Let's connect the different processors and start data generation/conversion.

39755-a.png

Results

As discussed before, PutParquet writes parquet data directly into HDFS. Let's check in /tmp/nifi to see the generated data. Note that data coming out from this processor will be the original JSON data. If the result Parquet files are required for the remaining of the flow, NiFi should pull them from HDFS using List/FetchHDFS.

39756-screen-shot-2017-10-10-at-105544-pm.png

39757-screen-shot-2017-10-10-at-105832-pm.png

39758-screen-shot-2017-10-10-at-105918-pm.png

Now let's try and read the data in HDFS to check if we have all the information and the right format. There are several ways to do it. What I like to do is to start a Spark shell and try to read the content of my file. Spark has a very good built-in support for Parquet.
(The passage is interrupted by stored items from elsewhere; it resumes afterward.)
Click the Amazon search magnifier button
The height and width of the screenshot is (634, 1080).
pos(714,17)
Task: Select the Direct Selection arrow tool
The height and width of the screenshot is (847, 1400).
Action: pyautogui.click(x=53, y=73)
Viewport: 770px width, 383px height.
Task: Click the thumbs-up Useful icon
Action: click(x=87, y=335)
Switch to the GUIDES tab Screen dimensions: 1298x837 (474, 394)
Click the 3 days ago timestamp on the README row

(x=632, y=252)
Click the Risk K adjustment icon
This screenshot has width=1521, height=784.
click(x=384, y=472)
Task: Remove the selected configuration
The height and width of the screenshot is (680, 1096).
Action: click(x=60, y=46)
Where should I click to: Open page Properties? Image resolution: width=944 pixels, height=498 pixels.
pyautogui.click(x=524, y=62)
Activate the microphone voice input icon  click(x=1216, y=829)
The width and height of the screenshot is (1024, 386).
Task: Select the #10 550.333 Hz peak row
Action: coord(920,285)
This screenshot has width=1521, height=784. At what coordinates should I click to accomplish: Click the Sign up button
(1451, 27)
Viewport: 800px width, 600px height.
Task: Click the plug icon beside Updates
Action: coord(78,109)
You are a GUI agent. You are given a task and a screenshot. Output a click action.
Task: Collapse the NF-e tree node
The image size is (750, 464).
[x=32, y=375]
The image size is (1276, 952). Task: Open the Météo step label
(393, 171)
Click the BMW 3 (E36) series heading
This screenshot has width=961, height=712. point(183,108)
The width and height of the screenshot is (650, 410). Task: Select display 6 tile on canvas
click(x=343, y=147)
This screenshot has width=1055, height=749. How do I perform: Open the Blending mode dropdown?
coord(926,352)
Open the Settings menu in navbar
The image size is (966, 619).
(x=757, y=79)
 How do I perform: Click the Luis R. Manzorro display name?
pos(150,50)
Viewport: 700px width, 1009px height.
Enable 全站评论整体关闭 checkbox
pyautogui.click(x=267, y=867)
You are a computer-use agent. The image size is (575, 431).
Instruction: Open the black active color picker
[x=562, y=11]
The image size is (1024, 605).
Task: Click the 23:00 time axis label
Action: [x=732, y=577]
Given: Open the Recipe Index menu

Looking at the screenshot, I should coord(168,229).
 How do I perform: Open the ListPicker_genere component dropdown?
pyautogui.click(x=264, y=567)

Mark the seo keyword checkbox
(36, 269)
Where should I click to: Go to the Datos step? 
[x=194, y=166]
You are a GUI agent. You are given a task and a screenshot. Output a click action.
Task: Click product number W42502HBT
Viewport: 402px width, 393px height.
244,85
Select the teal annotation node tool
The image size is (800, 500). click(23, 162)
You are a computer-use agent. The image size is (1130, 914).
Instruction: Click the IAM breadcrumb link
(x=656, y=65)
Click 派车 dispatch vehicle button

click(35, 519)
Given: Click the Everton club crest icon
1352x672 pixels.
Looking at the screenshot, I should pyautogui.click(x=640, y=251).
Start a Spark-Shell session and run the following code

val myParquet = sqlContext.read.parquet("/tmp/nifi/748458744258259")
myParquet.show()

As you can see in the screenshot below, we got the same schema and data from our initial JSON data.

output.jpg

If you want to convert other data than JSON, you can use the same process with other RecordReader such as Avro or CSV record reader.

29,993 Views
Comments
avatar
Rising Star

Hi, thank for your tuto.

Do you know if PutParquet could to deal with "date", "timestamp" type or it depends avro Schema ?

So the answer is NO..

avatar

Hi @mayki wogno

I didn't test it but you should be able to do it. At least RecordReader support it : https://community.hortonworks.com/questions/113959/use-nifi-to-change-the-format-of-numeric-date-and...

avatar

Any recommendations on converting XML to Parquet?

avatar
Explorer

Waht If i wanted to put my parquet into an S£ instead of HDFS?